### WHAT THE TASK REQUIRES:
Which lines run from the one containing "Task: Expand the Suspendues" to the last line of the entries? Return them exactly, with nothing more.

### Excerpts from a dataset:
- - -

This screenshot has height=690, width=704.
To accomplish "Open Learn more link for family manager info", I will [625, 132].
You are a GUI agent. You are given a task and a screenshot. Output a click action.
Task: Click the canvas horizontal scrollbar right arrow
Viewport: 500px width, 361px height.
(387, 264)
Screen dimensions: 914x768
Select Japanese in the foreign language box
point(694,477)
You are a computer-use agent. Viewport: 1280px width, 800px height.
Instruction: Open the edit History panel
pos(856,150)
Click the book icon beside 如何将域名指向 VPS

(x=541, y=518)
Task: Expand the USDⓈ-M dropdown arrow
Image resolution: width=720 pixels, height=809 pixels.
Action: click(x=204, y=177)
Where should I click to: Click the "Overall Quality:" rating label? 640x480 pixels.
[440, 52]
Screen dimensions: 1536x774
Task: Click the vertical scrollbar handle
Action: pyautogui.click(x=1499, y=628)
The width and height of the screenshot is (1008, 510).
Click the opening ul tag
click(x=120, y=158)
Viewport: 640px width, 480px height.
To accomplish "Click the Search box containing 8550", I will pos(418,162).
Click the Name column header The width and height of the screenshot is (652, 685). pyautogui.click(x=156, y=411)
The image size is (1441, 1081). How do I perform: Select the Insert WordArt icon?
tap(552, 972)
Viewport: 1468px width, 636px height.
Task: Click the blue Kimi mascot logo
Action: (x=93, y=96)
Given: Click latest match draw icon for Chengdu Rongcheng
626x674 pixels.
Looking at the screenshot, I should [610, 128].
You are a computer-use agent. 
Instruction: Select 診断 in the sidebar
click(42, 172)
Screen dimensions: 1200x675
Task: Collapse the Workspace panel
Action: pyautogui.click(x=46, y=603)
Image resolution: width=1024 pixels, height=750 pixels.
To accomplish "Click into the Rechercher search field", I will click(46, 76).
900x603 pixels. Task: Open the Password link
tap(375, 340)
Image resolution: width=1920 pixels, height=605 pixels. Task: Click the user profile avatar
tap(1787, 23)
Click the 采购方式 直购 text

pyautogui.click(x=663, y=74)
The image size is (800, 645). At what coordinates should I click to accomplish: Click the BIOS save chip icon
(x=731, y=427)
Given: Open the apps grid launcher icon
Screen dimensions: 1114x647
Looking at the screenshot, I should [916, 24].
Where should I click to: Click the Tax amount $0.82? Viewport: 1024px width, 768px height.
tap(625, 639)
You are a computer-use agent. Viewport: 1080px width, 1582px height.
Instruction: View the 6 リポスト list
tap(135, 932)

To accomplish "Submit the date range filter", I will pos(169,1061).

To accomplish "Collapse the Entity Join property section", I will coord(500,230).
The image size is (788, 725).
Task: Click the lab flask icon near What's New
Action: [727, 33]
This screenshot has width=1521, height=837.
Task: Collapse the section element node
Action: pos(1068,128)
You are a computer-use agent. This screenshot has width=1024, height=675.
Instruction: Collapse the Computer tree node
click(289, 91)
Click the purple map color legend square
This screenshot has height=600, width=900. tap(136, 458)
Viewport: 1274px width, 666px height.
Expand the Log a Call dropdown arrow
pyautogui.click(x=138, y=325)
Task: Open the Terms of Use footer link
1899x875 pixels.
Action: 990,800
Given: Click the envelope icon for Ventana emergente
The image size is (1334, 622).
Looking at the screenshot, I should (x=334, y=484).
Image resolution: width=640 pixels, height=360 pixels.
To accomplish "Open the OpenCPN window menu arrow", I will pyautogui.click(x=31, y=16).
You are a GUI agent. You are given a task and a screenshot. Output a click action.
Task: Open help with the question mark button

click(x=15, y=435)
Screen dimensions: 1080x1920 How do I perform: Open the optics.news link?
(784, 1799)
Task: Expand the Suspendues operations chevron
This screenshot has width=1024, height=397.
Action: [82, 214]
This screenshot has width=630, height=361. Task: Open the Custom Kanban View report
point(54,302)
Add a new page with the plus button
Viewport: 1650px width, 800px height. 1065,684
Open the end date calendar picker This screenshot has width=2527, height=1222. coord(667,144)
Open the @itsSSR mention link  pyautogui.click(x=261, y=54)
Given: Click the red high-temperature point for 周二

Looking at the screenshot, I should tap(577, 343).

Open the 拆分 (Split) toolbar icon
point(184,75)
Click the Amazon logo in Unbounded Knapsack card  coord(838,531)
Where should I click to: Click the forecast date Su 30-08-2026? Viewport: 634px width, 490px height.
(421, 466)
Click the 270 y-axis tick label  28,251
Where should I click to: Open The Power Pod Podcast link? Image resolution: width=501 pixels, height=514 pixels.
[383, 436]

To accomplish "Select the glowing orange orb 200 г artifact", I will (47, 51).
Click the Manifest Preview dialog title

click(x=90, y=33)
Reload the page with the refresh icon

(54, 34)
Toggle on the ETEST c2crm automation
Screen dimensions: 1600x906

- - -

### TASK ANSWER:
Task: Expand the Suspendues operations chevron
This screenshot has width=1024, height=397.
Action: [82, 214]
This screenshot has width=630, height=361. Task: Open the Custom Kanban View report
point(54,302)
Add a new page with the plus button
Viewport: 1650px width, 800px height. 1065,684
Open the end date calendar picker This screenshot has width=2527, height=1222. coord(667,144)
Open the @itsSSR mention link  pyautogui.click(x=261, y=54)
Given: Click the red high-temperature point for 周二

Looking at the screenshot, I should tap(577, 343).

Open the 拆分 (Split) toolbar icon
point(184,75)
Click the Amazon logo in Unbounded Knapsack card  coord(838,531)
Where should I click to: Click the forecast date Su 30-08-2026? Viewport: 634px width, 490px height.
(421, 466)
Click the 270 y-axis tick label  28,251
Where should I click to: Open The Power Pod Podcast link? Image resolution: width=501 pixels, height=514 pixels.
[383, 436]

To accomplish "Select the glowing orange orb 200 г artifact", I will (47, 51).
Click the Manifest Preview dialog title

click(x=90, y=33)
Reload the page with the refresh icon

(54, 34)
Toggle on the ETEST c2crm automation
Screen dimensions: 1600x906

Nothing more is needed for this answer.